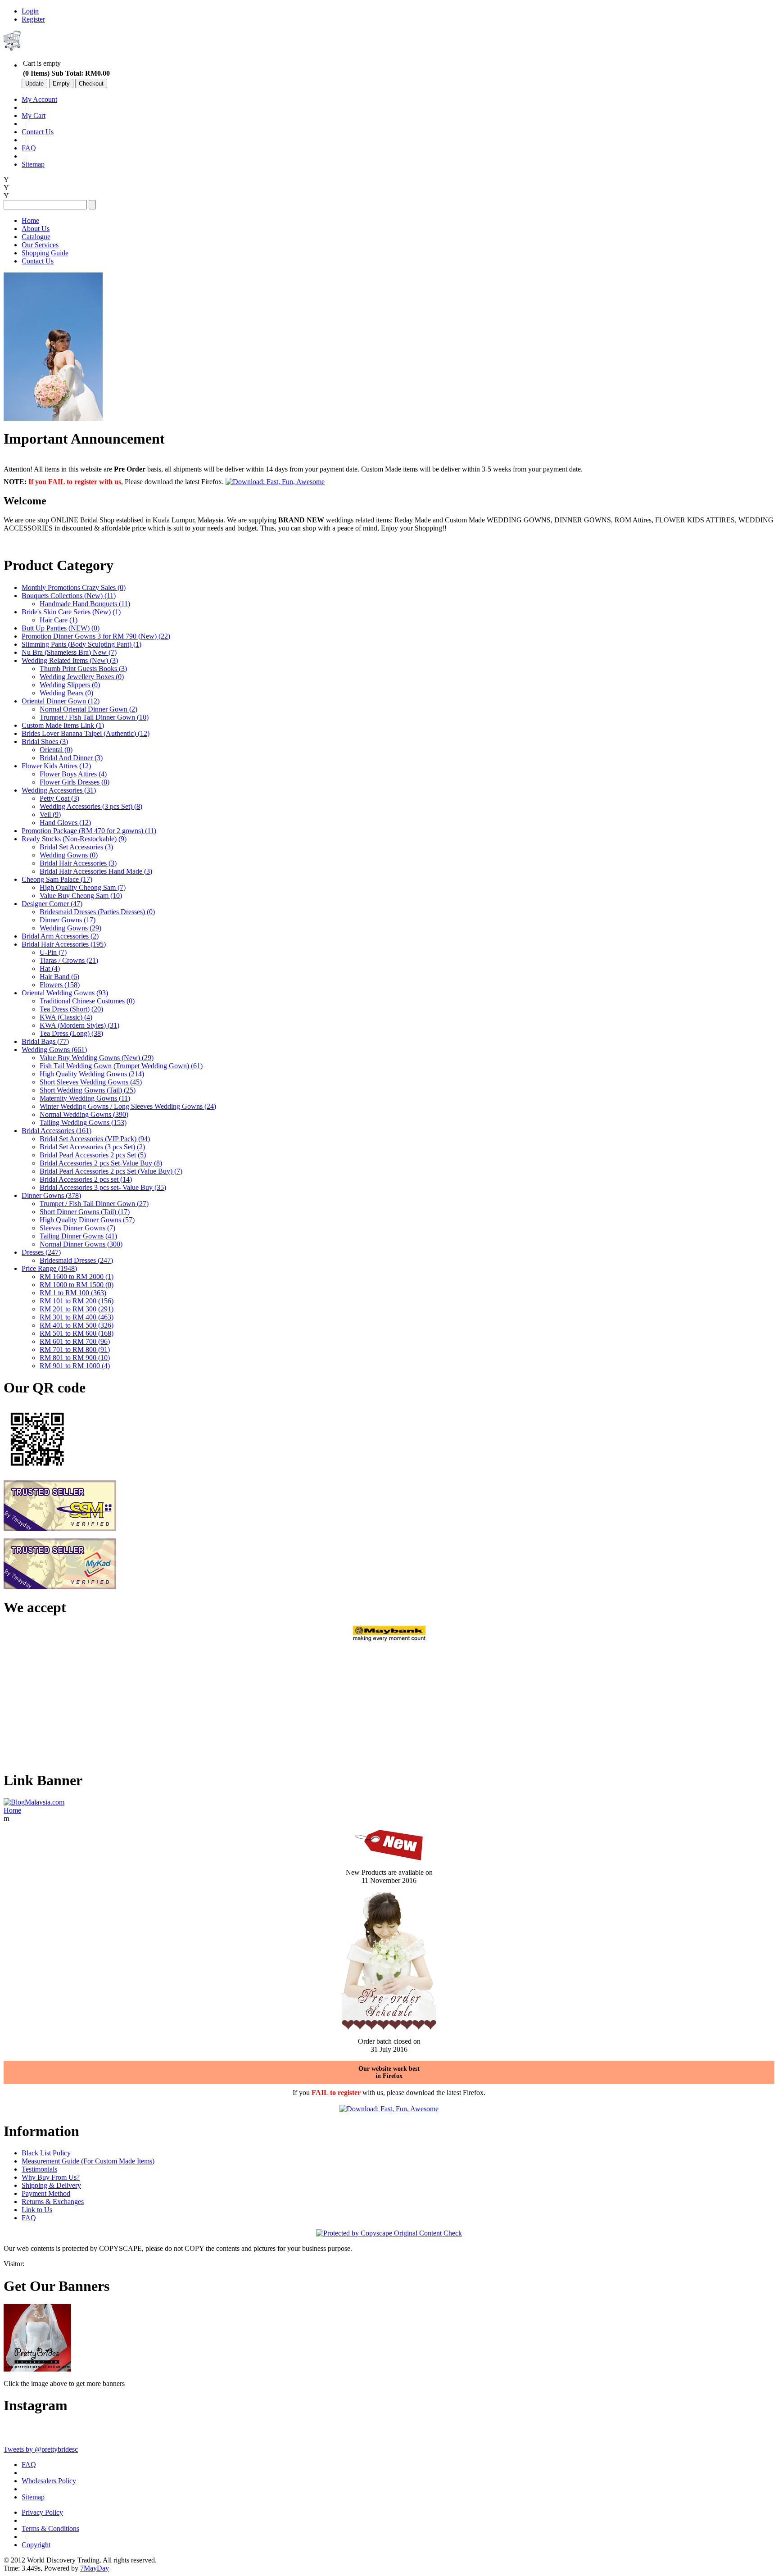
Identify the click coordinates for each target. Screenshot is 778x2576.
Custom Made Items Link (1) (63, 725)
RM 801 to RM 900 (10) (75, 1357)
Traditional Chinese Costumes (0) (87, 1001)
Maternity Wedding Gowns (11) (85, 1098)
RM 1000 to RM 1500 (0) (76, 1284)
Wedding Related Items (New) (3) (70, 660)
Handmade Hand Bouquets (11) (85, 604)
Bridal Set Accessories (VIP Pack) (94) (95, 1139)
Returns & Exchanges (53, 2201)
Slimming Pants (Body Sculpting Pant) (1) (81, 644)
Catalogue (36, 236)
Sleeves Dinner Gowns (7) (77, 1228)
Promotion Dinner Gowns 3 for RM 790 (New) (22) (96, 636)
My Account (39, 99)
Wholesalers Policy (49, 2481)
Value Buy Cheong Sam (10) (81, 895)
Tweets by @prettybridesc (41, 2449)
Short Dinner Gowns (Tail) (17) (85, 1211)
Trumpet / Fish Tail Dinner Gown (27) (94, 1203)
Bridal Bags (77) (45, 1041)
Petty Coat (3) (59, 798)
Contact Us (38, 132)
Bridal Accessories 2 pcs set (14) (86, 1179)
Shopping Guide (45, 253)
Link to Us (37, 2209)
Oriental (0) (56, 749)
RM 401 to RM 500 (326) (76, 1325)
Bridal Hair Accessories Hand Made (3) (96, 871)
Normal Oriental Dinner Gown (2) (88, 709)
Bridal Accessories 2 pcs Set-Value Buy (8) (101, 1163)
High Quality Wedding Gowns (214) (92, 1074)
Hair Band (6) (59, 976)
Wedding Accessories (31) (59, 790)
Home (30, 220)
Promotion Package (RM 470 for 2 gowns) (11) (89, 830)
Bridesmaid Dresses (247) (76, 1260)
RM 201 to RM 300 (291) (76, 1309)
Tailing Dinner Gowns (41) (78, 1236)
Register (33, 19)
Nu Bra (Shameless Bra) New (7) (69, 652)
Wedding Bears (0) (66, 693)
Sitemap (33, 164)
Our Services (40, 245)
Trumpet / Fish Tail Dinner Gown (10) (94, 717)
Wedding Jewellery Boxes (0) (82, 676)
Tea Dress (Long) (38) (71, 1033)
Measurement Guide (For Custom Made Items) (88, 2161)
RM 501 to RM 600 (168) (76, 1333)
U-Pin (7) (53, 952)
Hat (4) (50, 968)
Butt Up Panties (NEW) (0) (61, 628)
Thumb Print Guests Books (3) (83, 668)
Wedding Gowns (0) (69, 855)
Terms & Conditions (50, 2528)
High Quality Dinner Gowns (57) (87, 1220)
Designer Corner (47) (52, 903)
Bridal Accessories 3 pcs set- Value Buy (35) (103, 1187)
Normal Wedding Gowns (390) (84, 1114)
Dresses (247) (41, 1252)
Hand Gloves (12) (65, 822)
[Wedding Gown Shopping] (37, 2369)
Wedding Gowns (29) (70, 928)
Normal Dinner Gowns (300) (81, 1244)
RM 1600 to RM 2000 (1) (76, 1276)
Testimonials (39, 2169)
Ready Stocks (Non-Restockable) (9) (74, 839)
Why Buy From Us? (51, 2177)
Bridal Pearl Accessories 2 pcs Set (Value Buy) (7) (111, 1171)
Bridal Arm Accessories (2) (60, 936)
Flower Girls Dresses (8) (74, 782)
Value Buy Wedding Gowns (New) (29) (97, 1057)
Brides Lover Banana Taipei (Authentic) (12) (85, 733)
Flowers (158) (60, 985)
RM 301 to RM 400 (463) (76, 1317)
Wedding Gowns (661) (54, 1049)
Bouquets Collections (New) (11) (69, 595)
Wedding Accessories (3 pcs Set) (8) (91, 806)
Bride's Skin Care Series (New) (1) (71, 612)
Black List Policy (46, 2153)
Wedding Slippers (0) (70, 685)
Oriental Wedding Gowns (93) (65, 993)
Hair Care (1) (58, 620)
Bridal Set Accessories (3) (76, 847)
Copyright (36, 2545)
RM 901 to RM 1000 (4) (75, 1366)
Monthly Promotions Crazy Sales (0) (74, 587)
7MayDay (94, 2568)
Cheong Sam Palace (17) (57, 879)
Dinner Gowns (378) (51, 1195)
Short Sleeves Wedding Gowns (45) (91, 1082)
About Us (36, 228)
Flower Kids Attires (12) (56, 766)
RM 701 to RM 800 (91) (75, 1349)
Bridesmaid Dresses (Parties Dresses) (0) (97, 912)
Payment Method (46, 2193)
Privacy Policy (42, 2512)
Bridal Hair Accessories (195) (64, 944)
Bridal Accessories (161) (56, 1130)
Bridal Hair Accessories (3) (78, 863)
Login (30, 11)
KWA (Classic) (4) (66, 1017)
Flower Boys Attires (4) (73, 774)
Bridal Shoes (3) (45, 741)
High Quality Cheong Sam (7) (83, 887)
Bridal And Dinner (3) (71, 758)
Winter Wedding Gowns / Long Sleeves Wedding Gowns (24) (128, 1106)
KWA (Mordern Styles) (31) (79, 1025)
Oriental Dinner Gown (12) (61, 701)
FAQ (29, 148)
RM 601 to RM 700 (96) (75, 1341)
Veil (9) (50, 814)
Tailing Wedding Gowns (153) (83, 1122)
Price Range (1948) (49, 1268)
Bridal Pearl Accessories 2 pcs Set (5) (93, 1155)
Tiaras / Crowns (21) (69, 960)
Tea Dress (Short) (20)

» **What you need to do**
Restate word for word only the lines above from the line containing "Value Buy Cheong Sam (10) (81, 895)" to the line containing "Bridal Hair Accessories Hand", both of them included.

» **Expected answer**
Value Buy Cheong Sam (10) (81, 895)
Tweets by @prettybridesc (41, 2449)
Short Dinner Gowns (Tail) (17) (85, 1211)
Trumpet / Fish Tail Dinner Gown (27) (94, 1203)
Bridal Bags (77) (45, 1041)
Petty Coat (3) (59, 798)
Contact Us (38, 132)
Bridal Accessories 2 pcs set (14) (86, 1179)
Shopping Guide (45, 253)
Link to Us (37, 2209)
Oriental (0) (56, 749)
RM 401 to RM 500 (326) (76, 1325)
Bridal Hair Accessories Hand Made (3) (96, 871)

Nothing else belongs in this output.